Although it’s been just three weeks since the S&P 500 Index reached a new high, stocks have fallen in each of those three weeks, bringing the Index below its 50-day moving average. It is now threatening to fall below its 200-day moving average—an even more important breach. The initial defense of this traditional bastion between a bull and bear market appears to have been successful. If the long-term uptrend is to remain intact, this level must hold and avoid being broken for more than a few days.
It is no coincidence that geopolitical events leading up to the Iranian attacks have contributed to the increased volatility in equities. With these developments occurring in the heart of the Middle East, oil prices have soared, and fears of inflation have increased. This, in turn, has pressured equities.
While the negative factors affecting stocks have been apparent over the last three weeks, the positives are less so. From a technical standpoint, the continued viability of the long-term uptrend is perhaps the most visible positive. Less visible has been the rapid deterioration of internal indicators. These have slipped significantly, even as the indexes remain within 5% of new all-time highs.

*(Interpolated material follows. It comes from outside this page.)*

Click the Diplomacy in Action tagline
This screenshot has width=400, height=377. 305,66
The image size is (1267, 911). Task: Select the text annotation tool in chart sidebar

This is a rare occurrence, and while it may fit the script of providing evidence for further declines in equity prices, a decent contrarian case can also be made.
First, as of Friday, the S&P 500 had fallen more than three standard deviations below its 50-day moving average. Second, advance-decline weakness had fallen to first-decile levels—the lowest possible. Third, new 52-week lows for both the S&P 500 issues and its sectors have risen to extremely high levels. In the past, each of these seemingly negative signals has led to contrarian outcomes rather than a continuation of the trend. In each case, a high percentage of historical occurrences have seen prices rebound. So far, this week has followed that precedent.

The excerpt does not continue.